Preschooler Donovan Guerrerro and other children listen Wednesday during story time at Monroe Elementary in West Valley City. The latest census data show a growing number of preschool-age children in Utah, but the state has no preschool program.
Jeffrey D. Allred, Deseret Morning News
The nation's minority population has surpassed 100 million, according to census estimates released today, which show roughly one in three Americans is a minority.
The ratio is about the same as last year, when the minority population was estimated at 98.3 million.
"To put this into perspective, there are more minorities in this country today than there were people in the United States in 1910," said Louis Kincannon, director of the U.S. Census Bureau.
The nation's population was 92.2 million in 1910. Today it's topped 300 million.
Four states Hawaii, New Mexico, California and Texas are minority-majority as is the District of Columbia, according to the Census Bureau population estimates for July 1, 2006, based on race, Hispanic origin, sex and age.
Utah remains among the 21 states with fewer than 20 percent minorities. Roughly 17 percent of the state's 2.55 million residents are minorities.
Still, the state is seeing growth in its minority population, driven largely by Hispanics. More than one in four new Utahns were Hispanic from 2000 to 2006, said Pamela Perlich, senior research economist for the University of Utah.
Nationally, Hispanics remained the largest minority group, with 44.3 million nearly 15 percent of the total population. Hispanics also accounted for nearly half of the nation's one-year total population growth of 2.9 million.

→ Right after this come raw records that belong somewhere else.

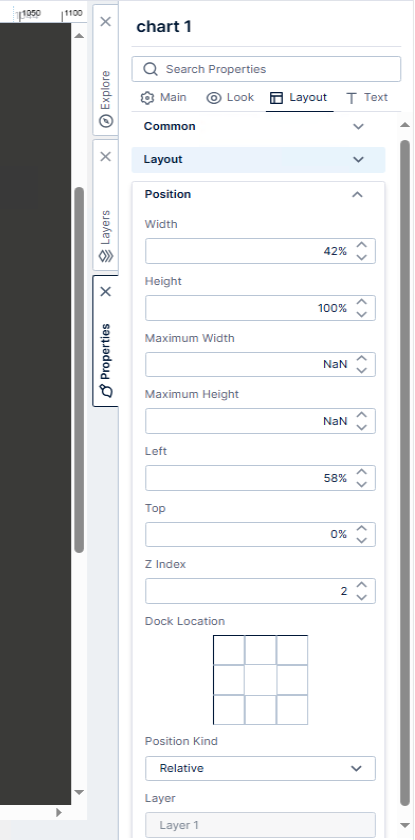The height and width of the screenshot is (840, 415).
Task: Switch to the Look tab
Action: tap(230, 98)
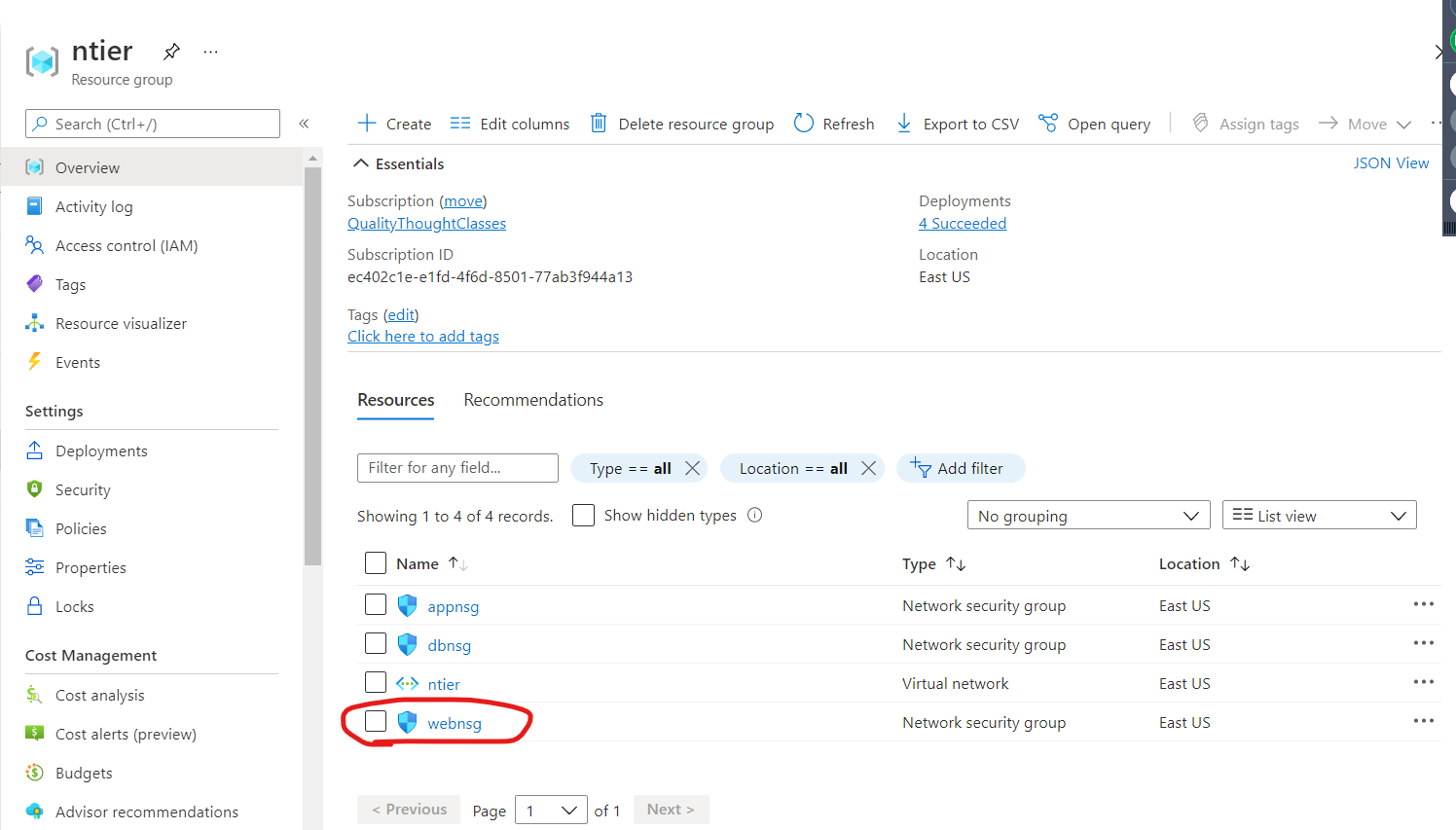Open more options for appnsg row

(x=1423, y=604)
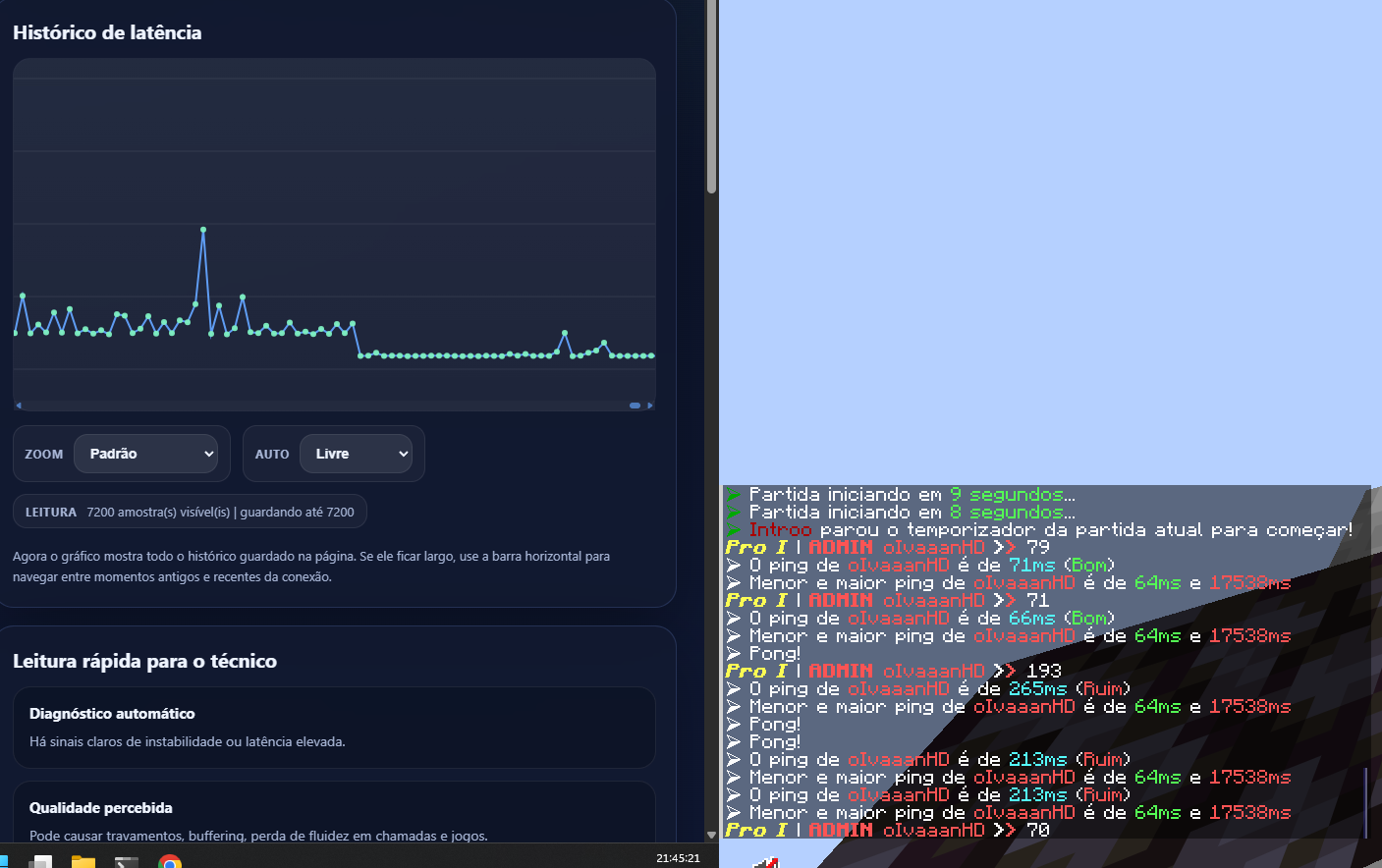Open the AUTO dropdown showing Livre
The width and height of the screenshot is (1382, 868).
(359, 454)
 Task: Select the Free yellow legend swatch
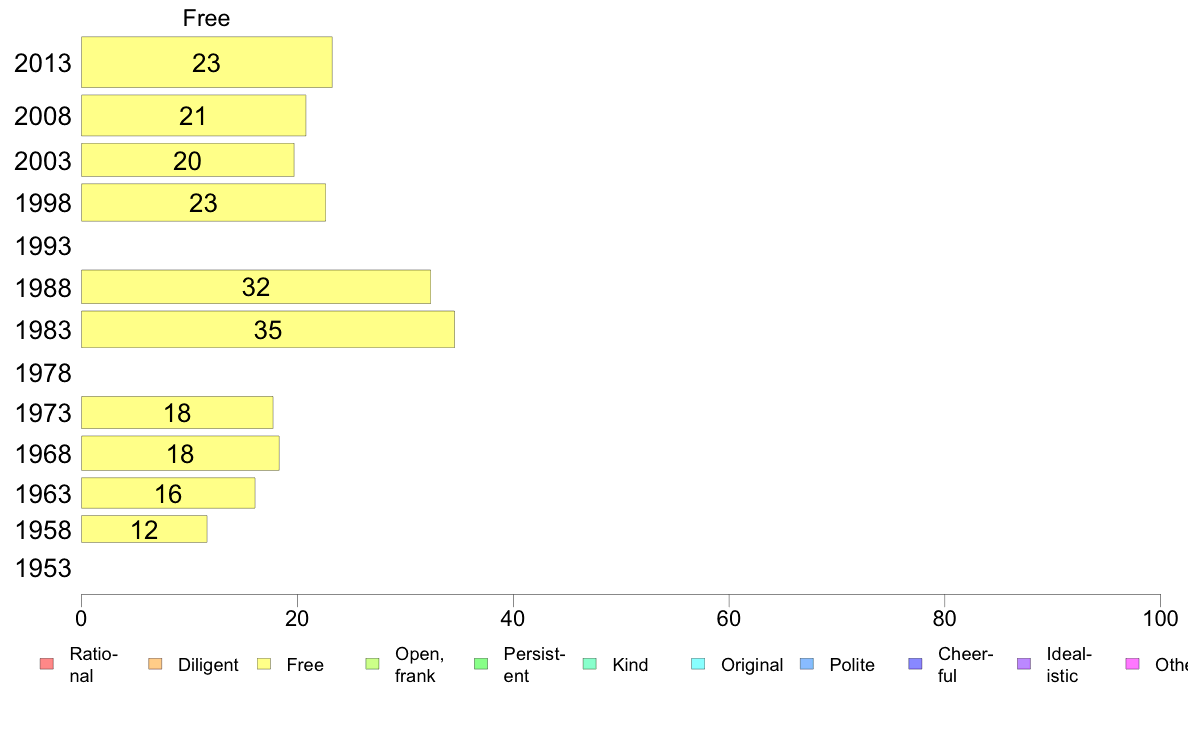point(264,664)
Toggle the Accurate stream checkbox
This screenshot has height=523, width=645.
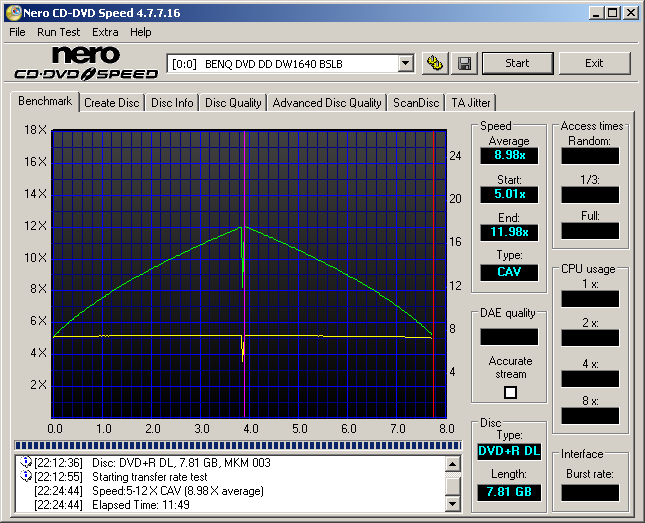pos(510,393)
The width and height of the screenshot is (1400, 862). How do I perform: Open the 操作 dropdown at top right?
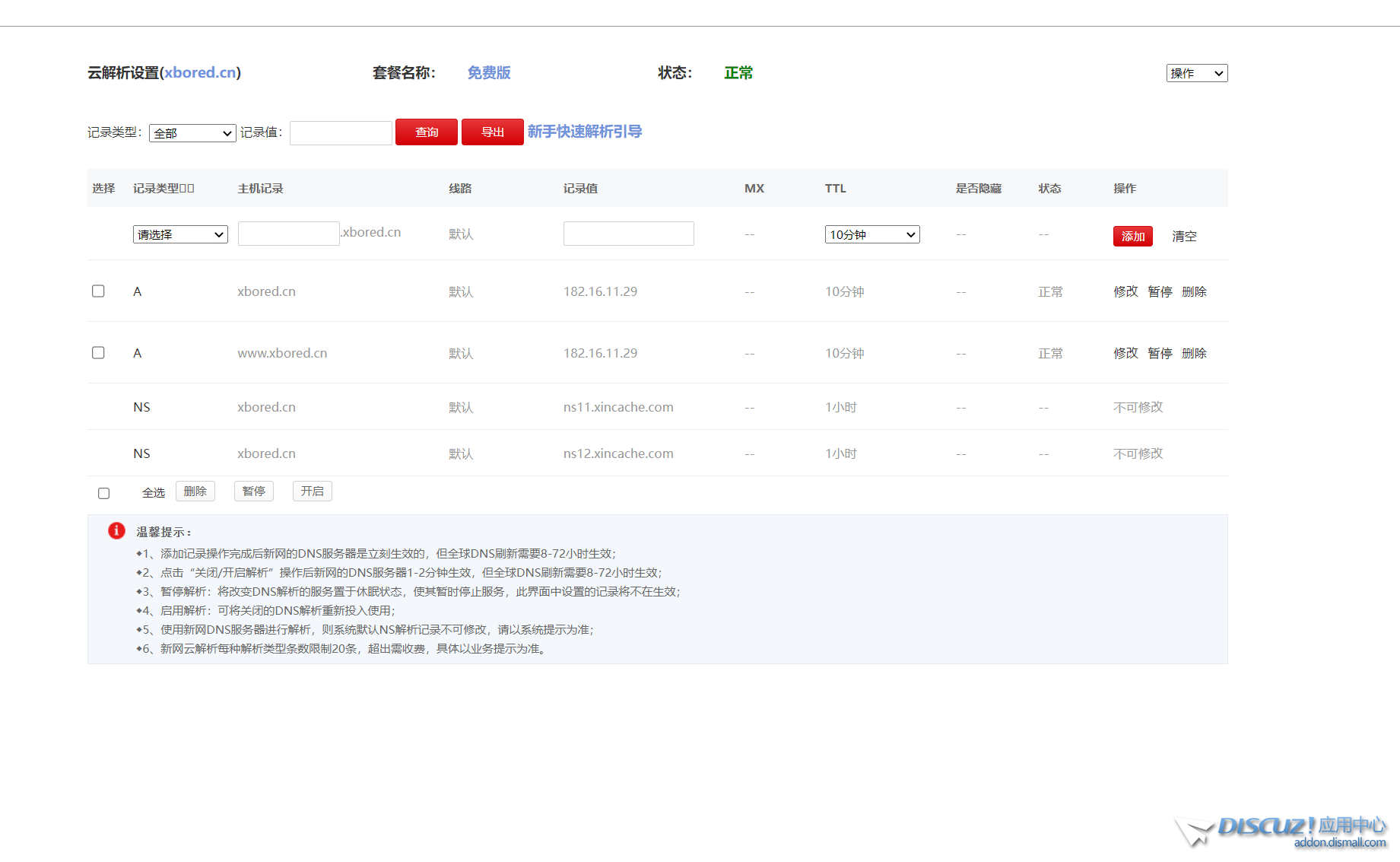click(1196, 73)
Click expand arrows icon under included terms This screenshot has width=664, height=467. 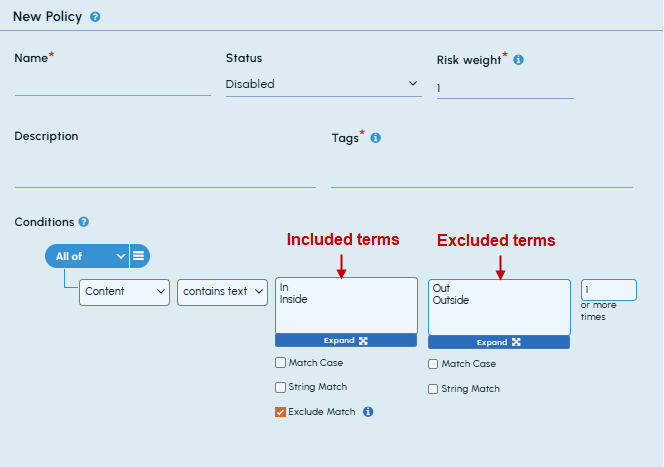coord(363,341)

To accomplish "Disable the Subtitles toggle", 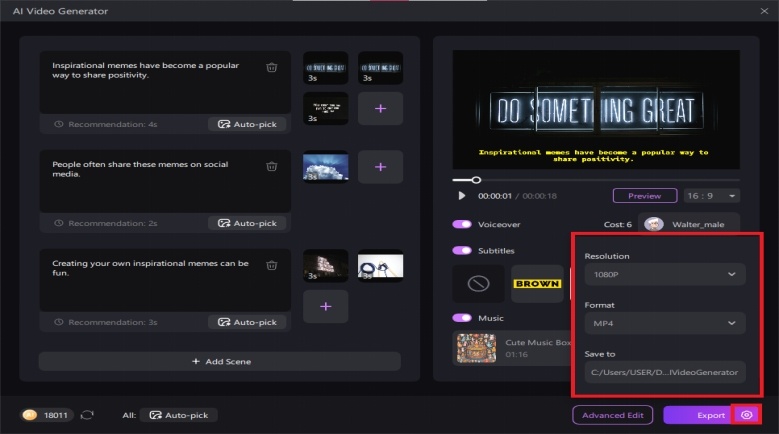I will point(462,250).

The nation's black population grew to 40.2 million in 2006. The Asian population was 14.9 million, American Indians were at 4.5 million and there were 1 million Pacific Islanders.
In Utah, Hispanics are also the largest minority group with an estimated July 1, 2006, population of 286,113. The next largest population group was Asian, estimated at 48,788, followed by American Indian at 28,854, black at 20,627 and Pacific Islanders at 18,239. An additional estimated 33,087 people reported more than one race.
The influx of minorities is somewhat new to the state where in 1950 minorities made up only 1.7 percent of the population, said Robert Spendlove, manager of demographic and economic analysis for the Governor's Office of Planning and Budget. In 1990, 8.8 percent of Utahns were minorities.
"There's definitely a possibility that we are even more than this data would show," Spendlove said. "A lot of this growth is international migration, and a lot of that growth is undocumented population. That is the most difficult population to count."